Can you reproduce verbatim the lines of data from the line containing "Task: Select the circled score 2 on hole 4" through the line containing "pos(209,103)", including both of those lines?
##### Material provided
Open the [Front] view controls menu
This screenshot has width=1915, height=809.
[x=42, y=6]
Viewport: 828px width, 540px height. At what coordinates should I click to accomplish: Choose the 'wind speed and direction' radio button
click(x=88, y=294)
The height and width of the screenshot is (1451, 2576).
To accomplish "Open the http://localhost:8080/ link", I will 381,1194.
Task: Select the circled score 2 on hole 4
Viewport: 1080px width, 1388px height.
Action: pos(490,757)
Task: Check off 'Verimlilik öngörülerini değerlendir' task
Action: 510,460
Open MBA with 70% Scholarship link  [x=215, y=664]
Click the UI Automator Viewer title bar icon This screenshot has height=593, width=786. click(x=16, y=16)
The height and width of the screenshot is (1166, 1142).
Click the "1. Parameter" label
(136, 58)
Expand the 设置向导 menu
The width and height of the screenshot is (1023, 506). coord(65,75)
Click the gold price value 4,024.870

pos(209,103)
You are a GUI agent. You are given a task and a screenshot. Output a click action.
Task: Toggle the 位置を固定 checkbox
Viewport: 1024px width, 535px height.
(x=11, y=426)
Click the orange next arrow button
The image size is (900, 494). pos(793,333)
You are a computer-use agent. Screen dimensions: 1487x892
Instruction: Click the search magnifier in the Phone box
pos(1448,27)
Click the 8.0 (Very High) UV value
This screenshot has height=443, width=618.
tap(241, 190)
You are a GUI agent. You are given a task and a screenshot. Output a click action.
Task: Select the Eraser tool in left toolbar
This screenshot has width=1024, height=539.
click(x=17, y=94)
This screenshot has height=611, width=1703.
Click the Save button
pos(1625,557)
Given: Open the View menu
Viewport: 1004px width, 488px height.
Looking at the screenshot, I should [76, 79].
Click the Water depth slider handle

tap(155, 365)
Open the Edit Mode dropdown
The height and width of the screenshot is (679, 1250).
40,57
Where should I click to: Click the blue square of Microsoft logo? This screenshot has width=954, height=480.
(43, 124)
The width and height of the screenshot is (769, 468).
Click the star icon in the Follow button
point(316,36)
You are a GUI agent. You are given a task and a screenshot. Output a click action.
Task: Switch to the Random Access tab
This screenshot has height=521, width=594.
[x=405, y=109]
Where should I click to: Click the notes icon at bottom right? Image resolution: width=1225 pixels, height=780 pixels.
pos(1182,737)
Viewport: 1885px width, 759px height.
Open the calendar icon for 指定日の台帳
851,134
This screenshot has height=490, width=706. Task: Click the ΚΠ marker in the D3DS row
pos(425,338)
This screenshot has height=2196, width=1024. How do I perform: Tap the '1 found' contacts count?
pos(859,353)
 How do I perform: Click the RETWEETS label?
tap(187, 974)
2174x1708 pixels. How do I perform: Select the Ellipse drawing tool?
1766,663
##########
__Task result__:
Task: Select the circled score 2 on hole 4
Viewport: 1080px width, 1388px height.
Action: pos(490,757)
Task: Check off 'Verimlilik öngörülerini değerlendir' task
Action: 510,460
Open MBA with 70% Scholarship link  [x=215, y=664]
Click the UI Automator Viewer title bar icon This screenshot has height=593, width=786. click(x=16, y=16)
The height and width of the screenshot is (1166, 1142).
Click the "1. Parameter" label
(136, 58)
Expand the 设置向导 menu
The width and height of the screenshot is (1023, 506). coord(65,75)
Click the gold price value 4,024.870

pos(209,103)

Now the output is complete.